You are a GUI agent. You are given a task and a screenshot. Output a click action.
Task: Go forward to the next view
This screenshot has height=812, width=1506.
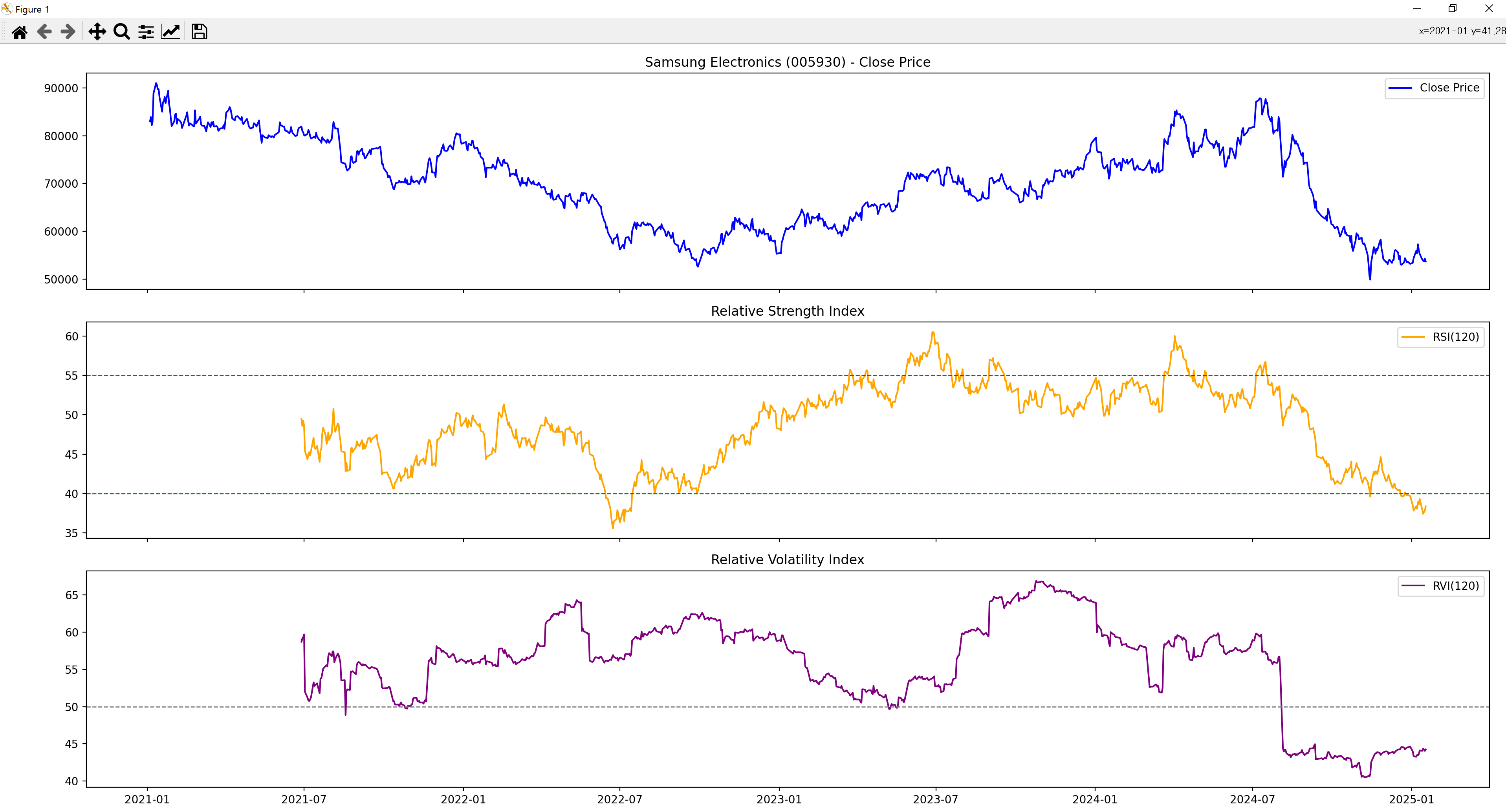(x=68, y=31)
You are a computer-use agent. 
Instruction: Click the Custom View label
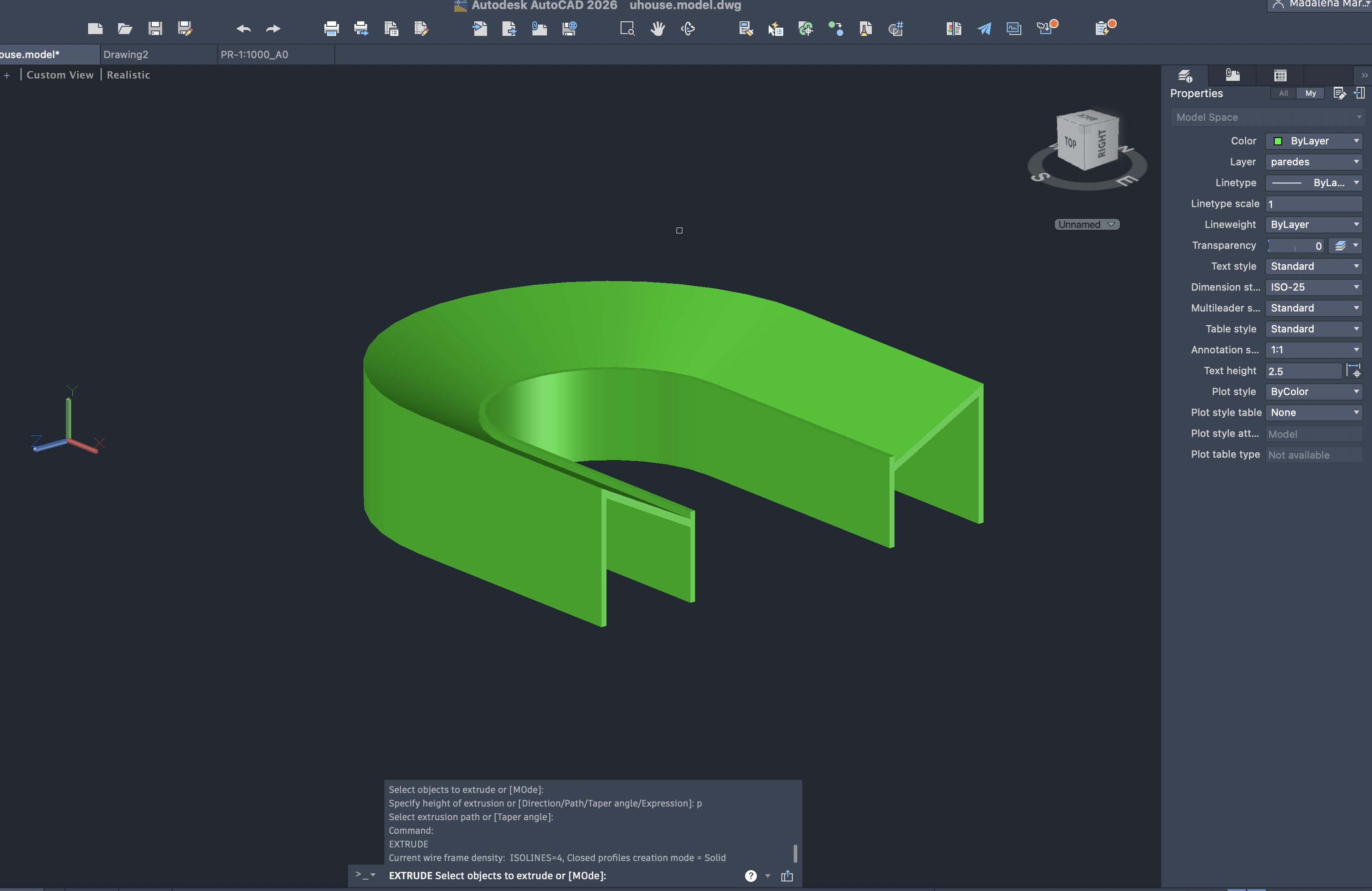click(x=60, y=75)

============================================================

--- EXERCISE DETAILS ---
Reproduce each line from the data that has "agent" in it.

--- TASK RESULT ---
You are a GUI agent. You are given a task and a screenshot. Output a click action.
You are a computer-use agent. 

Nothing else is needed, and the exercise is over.